Diego y José llegaron a la notoriedad del fútbol pasando de jugar adelante y haciendo goles, muchos goles, para que la vida o el fútbol los condujeran allá atrás, al fondo, a liderar, a mostrar el camino.

Faraón

Cuántas cosas en común. En juego sin dudas. No lo vimos en la cancha al Mariscal, pero si a Godín. Y uno imagina, proyecta, cree, que jugaban muy parecido, ese quite justo y oportuno, elegante y brutal.

¿Ustedes han visto alguna vez una montaña de oro? No, no la han visto, pero ustedes y yo la podemos imaginar, con precisión de detalles.

¿Ustedes alguna vez vieron cabecear al Terrible? No, no lo vieron. No lo vimos. Pero lo podemos imaginar viendo a Diego subir, una y otra vez, acá, allá, en aquella área, en esta. El cuello estirado, la cuadratura de los hombros alineada a la línea de la pelota, y el golpe seco de la sien, haciéndola ir lejos, y fuerte, al más allá, del área de la cancha, de las redes.

Ese liderazgo defensivo con todos sus compañeros, ordenando, pidiendo, dando, siendo el primero en estar dónde hay que estar, sin aspavientos, sin groserías, sin liviandad.

Esa imponencia tranquila, sostenida por un liderazgo que trasciende cualquier cinta en el antebrazo, es la impostura que desde allá atrás, desde el fondo de los tiempos, fue forja de una forma de ser en el juego y en la vida. Firme, sensato, tranquilo, convencido.

El retiro de Diego Godín me lleva a Santa Beatriz en 1935, cuando los viejos héroes estaban en las últimas y casi descalificados por la afición peruana, los locales, sacaron fuerza y clase de la nada y triunfaron dando inicio al concepto de garra celeste con aquella inolvidable camiseta roja.

Godín en los hechos no se despide ni ganando ni con éxitos deportivos, ni vistiendo la celeste, pero su ausencia, la definitiva de las canchas con sus camisetas sudadas, deberá asociarse al capitán que terminó siendo un histórico defensa, uno de los capitanes de uno de los ciclos más inolvidables de la selección uruguaya.

Salú, capitán.

Poniendo el hombro*

Ya conocerán ustedes la historia de aquel delantero de pueblo, de aquel gurí querendón y portentoso que rompía redes, entre pichones y quesos, con la camiseta de Estudiantes de Rosario. Ya sabrán que Diego se fue para Montevideo con su bolsito e ilusiones y que volvió sin nada. Ya sabrán que allá en su Rosario natal alguien lo llevó de nuevo a Montevideo, a Cerro, donde primero devino en improvisado zaguero, porque faltaba no se qué gurí en la defensa de la cuarta; en impenetrable back después y en este dueño de áreas, baqueano del gol y del rechazo y portador por línea de los arrestos del Terrible Nasazzi, ahora.

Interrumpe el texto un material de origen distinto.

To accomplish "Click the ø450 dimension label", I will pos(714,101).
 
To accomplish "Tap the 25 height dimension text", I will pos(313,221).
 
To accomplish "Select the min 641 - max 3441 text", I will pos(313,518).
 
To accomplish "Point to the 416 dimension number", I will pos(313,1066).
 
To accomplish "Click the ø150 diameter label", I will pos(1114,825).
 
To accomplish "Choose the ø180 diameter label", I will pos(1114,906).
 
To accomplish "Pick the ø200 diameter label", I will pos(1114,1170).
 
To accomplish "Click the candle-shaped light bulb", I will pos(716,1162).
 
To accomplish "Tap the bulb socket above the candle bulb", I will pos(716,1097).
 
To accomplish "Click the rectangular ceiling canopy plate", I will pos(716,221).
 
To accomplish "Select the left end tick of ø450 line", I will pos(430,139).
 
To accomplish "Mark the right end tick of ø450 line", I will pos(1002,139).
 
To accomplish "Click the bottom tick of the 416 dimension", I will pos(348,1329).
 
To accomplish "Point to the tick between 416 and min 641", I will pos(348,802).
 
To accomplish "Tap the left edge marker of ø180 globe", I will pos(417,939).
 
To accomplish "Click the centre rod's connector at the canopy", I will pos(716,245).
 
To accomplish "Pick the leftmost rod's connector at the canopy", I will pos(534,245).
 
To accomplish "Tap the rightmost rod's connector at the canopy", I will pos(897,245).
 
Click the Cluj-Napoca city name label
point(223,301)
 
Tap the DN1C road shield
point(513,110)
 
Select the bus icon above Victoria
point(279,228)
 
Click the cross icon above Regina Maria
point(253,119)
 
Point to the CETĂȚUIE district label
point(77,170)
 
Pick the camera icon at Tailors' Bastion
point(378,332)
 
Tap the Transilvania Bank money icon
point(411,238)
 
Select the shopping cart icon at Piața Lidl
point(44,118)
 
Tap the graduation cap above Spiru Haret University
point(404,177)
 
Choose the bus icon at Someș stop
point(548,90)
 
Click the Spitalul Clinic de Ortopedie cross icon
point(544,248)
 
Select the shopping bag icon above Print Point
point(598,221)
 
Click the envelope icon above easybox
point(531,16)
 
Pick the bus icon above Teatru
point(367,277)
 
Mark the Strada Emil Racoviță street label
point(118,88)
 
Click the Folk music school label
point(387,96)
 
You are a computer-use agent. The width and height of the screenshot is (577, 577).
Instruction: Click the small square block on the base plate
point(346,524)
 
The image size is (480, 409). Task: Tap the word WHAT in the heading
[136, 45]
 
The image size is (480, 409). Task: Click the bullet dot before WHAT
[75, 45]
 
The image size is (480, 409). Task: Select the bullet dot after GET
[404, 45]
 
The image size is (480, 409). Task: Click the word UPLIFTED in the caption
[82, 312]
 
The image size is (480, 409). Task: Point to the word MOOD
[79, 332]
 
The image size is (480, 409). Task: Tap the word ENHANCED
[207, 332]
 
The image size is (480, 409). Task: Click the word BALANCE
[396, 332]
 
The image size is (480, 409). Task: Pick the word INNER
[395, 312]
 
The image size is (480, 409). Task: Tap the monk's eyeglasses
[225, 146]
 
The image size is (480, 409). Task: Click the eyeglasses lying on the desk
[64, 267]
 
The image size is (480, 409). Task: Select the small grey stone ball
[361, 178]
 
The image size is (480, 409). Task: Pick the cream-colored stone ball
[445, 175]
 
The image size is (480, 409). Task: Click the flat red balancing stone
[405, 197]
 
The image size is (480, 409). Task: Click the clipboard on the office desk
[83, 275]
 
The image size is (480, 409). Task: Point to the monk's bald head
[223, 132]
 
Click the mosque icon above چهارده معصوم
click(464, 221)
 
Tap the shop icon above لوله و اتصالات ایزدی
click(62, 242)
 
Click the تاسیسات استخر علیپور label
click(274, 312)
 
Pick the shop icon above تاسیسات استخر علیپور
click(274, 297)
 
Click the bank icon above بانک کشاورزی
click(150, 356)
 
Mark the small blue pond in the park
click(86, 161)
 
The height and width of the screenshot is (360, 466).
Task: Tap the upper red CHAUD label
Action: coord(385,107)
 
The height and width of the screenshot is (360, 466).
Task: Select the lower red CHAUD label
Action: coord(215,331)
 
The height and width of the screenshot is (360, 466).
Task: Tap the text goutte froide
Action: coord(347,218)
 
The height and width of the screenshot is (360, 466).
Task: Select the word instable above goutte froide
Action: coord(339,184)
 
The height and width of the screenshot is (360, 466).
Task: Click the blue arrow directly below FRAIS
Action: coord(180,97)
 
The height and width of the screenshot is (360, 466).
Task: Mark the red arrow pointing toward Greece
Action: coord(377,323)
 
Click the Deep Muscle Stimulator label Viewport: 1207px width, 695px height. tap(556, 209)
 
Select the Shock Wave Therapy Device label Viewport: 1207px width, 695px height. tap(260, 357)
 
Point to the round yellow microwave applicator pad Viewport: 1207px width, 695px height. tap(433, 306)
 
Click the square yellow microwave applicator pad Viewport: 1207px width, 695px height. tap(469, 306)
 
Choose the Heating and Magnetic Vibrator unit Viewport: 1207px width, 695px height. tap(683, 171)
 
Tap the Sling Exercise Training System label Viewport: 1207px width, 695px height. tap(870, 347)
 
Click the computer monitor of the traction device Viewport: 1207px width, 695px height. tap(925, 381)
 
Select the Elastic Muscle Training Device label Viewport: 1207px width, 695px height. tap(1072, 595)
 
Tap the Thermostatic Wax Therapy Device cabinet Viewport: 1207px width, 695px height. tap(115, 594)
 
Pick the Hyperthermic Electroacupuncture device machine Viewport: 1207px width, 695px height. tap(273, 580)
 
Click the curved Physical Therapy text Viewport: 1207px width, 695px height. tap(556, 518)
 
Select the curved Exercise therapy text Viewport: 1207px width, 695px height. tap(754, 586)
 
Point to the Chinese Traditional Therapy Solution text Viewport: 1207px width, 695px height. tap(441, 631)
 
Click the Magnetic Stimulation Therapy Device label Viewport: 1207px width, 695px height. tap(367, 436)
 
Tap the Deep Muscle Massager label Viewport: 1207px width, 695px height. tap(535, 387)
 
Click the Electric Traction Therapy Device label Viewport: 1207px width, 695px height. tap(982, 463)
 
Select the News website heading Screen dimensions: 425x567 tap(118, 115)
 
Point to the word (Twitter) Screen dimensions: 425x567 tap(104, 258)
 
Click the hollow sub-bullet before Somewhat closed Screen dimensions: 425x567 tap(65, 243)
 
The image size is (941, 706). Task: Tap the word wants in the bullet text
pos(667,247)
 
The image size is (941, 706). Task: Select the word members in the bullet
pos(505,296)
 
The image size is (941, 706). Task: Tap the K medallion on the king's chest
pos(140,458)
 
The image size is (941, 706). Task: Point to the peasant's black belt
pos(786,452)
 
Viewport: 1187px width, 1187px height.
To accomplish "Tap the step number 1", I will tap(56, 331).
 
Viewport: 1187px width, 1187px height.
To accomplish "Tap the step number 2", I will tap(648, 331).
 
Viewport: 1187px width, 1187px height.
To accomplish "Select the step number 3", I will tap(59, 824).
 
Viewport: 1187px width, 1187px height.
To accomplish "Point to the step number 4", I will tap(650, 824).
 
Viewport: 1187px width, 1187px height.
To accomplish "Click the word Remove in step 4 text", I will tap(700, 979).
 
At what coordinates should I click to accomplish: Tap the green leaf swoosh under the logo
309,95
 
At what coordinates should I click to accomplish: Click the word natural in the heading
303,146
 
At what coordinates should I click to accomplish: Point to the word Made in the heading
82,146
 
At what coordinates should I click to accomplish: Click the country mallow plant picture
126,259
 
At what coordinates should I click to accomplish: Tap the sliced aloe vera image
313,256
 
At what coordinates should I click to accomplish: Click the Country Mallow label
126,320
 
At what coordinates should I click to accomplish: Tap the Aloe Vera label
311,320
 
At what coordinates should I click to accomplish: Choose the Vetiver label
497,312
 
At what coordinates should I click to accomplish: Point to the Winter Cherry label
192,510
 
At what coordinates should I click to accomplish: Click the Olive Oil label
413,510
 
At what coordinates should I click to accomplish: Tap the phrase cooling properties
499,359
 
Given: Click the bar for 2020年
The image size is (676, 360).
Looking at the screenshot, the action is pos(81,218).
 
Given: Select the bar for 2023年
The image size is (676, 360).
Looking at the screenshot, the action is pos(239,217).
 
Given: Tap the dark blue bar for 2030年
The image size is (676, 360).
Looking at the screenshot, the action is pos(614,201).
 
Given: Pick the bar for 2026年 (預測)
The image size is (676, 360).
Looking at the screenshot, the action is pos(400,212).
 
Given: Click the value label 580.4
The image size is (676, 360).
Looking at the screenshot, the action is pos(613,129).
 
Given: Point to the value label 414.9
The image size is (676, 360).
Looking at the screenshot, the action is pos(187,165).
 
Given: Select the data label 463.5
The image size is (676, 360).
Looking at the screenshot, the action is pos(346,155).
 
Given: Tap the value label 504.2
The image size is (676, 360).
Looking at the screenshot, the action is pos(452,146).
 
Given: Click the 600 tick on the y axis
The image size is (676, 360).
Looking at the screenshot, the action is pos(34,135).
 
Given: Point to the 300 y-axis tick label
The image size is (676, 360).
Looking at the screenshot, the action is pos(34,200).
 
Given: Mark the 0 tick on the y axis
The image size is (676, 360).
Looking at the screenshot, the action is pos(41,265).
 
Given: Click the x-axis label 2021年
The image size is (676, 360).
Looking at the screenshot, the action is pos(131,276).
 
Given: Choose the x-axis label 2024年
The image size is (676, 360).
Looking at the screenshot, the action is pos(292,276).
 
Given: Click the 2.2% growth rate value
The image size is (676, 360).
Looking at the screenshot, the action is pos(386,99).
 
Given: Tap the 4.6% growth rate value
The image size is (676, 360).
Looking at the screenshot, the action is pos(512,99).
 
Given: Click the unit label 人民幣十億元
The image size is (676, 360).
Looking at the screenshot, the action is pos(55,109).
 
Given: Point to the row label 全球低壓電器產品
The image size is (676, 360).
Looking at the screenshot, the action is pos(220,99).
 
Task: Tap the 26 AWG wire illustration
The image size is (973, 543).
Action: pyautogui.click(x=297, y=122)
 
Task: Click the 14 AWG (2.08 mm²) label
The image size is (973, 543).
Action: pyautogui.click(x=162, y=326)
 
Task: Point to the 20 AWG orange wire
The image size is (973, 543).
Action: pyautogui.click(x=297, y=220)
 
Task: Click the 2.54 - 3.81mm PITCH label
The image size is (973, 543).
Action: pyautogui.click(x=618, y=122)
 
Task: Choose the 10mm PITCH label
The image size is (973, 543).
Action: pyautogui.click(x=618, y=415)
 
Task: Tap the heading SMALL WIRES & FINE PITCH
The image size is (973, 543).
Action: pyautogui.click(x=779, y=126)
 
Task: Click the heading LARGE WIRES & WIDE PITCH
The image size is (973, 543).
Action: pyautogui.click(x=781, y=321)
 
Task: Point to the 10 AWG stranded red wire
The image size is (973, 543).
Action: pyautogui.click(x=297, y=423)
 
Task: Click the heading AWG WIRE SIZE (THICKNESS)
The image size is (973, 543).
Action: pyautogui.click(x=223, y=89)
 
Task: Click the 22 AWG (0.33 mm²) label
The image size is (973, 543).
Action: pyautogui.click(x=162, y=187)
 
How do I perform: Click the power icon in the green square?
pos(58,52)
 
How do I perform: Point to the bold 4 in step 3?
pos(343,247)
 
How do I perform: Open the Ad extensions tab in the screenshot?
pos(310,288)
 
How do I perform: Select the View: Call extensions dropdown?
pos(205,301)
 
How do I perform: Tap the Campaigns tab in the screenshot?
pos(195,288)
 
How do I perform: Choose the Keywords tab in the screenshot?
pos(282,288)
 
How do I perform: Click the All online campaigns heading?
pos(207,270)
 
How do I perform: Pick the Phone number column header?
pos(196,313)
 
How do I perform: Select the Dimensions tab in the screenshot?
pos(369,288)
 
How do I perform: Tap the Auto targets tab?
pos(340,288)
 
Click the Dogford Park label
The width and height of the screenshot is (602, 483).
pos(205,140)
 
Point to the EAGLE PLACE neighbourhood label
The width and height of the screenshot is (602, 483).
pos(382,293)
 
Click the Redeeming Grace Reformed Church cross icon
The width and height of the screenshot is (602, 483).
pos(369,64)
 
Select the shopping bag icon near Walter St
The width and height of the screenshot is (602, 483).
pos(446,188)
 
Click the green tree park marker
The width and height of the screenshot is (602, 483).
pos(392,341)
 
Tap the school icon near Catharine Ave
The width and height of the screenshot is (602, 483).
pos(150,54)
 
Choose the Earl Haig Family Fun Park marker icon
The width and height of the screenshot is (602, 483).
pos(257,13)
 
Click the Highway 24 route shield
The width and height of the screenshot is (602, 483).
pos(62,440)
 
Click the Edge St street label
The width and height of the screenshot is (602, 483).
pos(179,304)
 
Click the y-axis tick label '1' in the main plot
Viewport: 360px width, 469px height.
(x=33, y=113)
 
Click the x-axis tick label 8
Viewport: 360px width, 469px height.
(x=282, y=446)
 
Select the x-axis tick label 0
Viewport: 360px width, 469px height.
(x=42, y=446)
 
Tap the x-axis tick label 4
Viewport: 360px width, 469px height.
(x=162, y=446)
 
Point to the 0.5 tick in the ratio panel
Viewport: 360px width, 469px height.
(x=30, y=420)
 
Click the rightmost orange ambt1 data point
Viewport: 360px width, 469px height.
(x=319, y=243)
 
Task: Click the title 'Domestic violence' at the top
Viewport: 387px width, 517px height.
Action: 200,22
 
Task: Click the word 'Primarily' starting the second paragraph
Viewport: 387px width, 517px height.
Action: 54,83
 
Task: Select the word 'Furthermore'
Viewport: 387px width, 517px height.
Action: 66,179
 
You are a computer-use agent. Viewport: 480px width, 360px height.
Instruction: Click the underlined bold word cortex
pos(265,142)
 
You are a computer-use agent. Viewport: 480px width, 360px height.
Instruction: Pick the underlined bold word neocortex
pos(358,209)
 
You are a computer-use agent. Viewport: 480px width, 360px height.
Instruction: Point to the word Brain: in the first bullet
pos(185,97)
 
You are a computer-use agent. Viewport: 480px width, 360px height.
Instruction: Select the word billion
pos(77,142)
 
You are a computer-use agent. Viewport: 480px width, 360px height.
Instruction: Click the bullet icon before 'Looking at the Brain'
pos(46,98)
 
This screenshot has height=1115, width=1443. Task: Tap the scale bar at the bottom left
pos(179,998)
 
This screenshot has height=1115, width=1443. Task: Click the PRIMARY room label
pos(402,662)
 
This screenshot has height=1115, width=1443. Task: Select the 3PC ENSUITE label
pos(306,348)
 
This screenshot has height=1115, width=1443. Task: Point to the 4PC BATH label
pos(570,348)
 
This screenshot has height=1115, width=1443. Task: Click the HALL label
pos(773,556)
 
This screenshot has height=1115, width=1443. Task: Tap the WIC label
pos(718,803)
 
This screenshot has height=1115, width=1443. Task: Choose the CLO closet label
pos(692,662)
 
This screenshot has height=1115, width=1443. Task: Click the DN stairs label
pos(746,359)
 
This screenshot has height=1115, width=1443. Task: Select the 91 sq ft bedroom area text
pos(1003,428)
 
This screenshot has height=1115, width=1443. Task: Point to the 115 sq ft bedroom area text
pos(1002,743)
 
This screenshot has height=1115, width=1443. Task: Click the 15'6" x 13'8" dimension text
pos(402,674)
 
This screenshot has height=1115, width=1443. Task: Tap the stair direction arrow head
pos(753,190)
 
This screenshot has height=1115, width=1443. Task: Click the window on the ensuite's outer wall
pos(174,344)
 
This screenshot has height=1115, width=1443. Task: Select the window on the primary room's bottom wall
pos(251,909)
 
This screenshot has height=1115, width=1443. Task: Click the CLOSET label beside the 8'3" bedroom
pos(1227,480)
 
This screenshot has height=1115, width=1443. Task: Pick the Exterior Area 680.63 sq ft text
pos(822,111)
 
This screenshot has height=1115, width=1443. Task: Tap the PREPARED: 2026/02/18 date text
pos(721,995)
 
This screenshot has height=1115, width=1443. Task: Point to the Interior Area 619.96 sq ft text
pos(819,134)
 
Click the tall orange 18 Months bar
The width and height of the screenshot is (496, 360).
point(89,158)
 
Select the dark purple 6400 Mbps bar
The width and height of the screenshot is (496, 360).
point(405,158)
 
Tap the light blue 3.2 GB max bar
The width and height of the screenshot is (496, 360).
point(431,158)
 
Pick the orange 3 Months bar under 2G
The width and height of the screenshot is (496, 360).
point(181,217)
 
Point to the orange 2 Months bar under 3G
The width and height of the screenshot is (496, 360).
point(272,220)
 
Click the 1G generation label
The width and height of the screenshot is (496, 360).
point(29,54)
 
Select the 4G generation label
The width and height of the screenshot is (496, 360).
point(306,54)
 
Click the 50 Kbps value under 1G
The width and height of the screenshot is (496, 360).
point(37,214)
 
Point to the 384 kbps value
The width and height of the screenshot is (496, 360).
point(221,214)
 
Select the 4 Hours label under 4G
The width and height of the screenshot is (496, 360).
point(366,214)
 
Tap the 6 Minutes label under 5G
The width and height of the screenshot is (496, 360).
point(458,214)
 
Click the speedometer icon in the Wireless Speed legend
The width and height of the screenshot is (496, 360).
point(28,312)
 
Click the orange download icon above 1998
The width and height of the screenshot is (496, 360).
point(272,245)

Revisando para adentro, uno se encuentra ilusiones, nervios, muchos nervios, y unos viejos guiones escritos a máquina en viejas Remington que fueron las tablets de nuestros antepasados, quienes nos dejaron como legado, cual Homeros de historias mínimas, la certeza de que siempre es posible.

Y ahí estaba yo, verde como un sapo, abriendo mi caja toráxica para gritar a todo pecho. Cuando la cabeza-hombro de Godín ya había hecho que la pelota golpeara las redes yo, bajo el impoluto y plástico escritorio del mundo FIFA, me sentía el Indio Arispe en Colombes y quise rescatar la Remington de aquellos Homeros, que no pudieron encontrar estas recompensas en el camino.

Uruguay pa’ todo el mundo.

(*) Extracto de la crónica de la victoria de Uruguay ante Italia 1-0 en Brasil 2014.